#### The task
Copy out each line of the material that contains the string "screenshot", matching case exactly.

#### Task data
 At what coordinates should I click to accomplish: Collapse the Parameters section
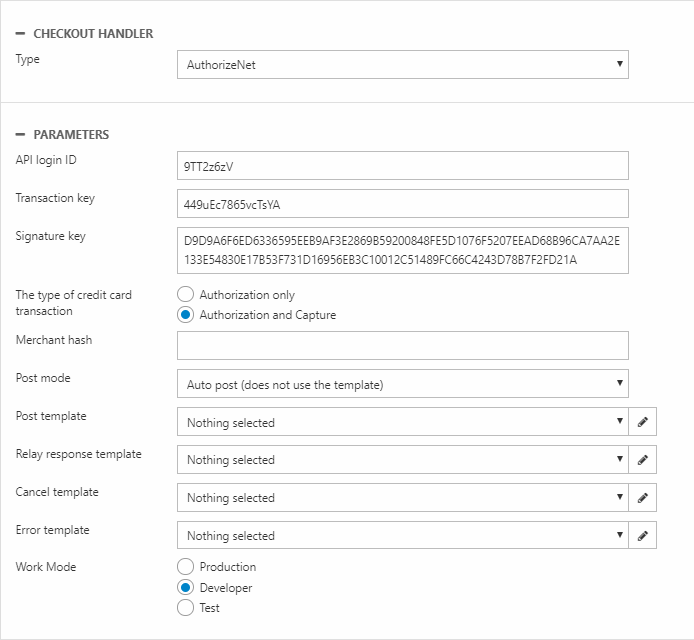coord(20,135)
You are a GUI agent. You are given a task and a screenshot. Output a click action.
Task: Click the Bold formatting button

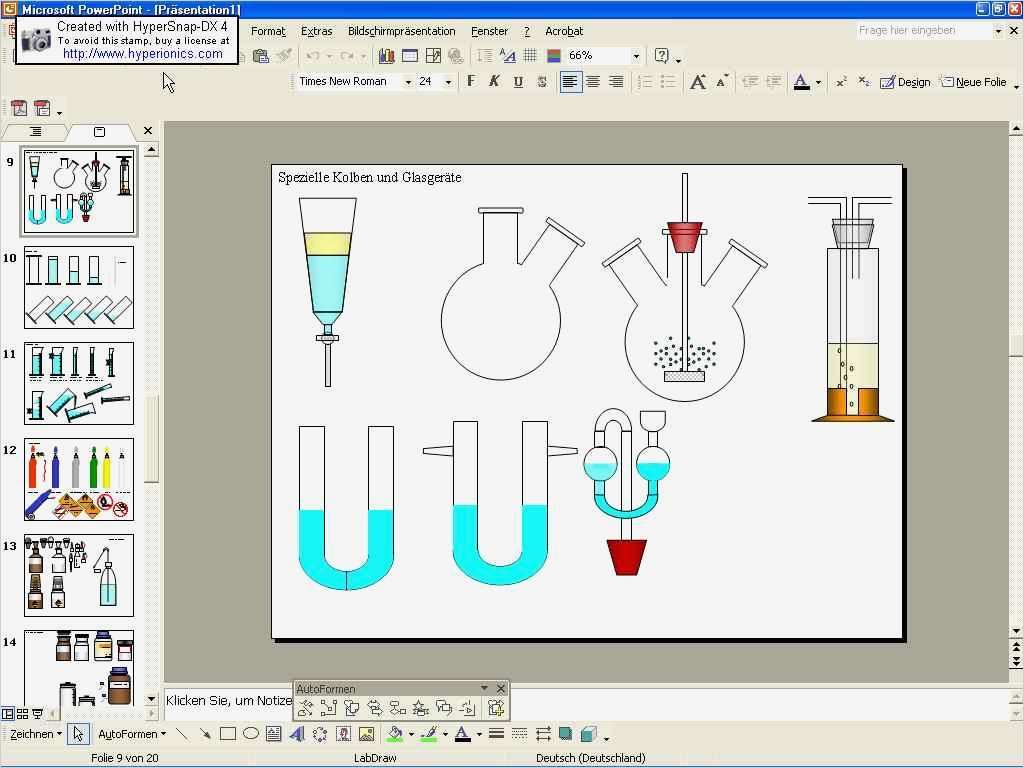471,82
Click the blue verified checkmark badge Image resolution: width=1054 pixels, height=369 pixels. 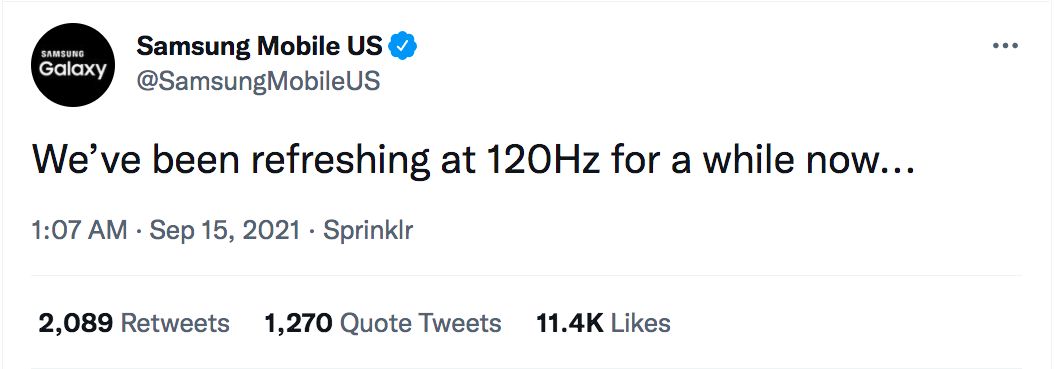coord(403,46)
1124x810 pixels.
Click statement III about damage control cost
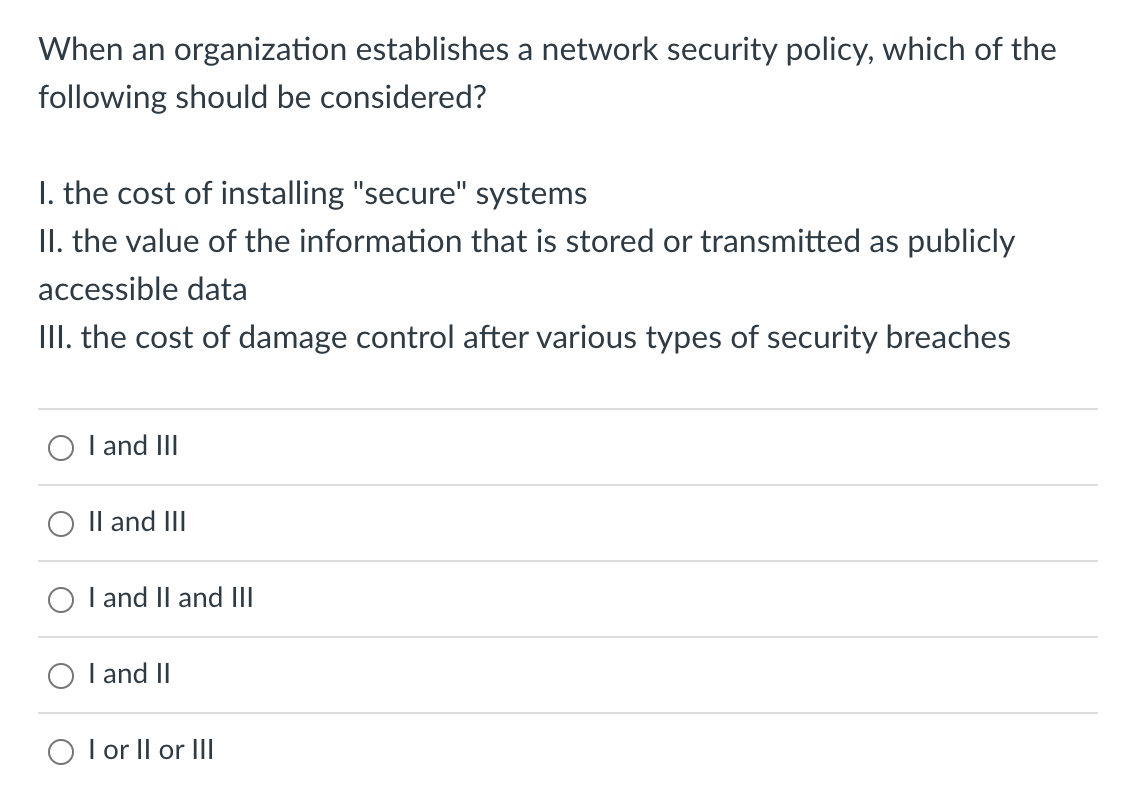(524, 338)
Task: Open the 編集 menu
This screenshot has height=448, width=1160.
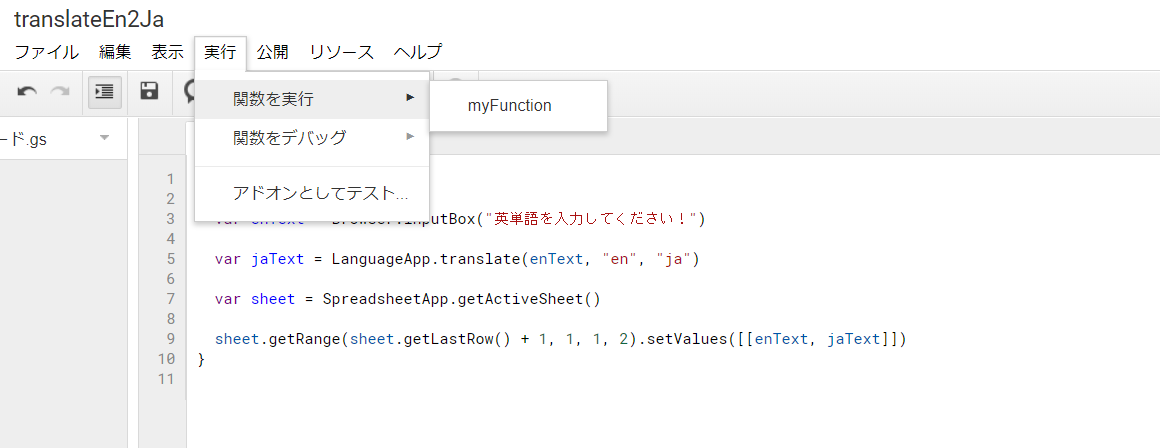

#### Answer for this exercise
You are a GUI agent. You are given a task and a screenshot. Output a click action.
This screenshot has height=448, width=1160.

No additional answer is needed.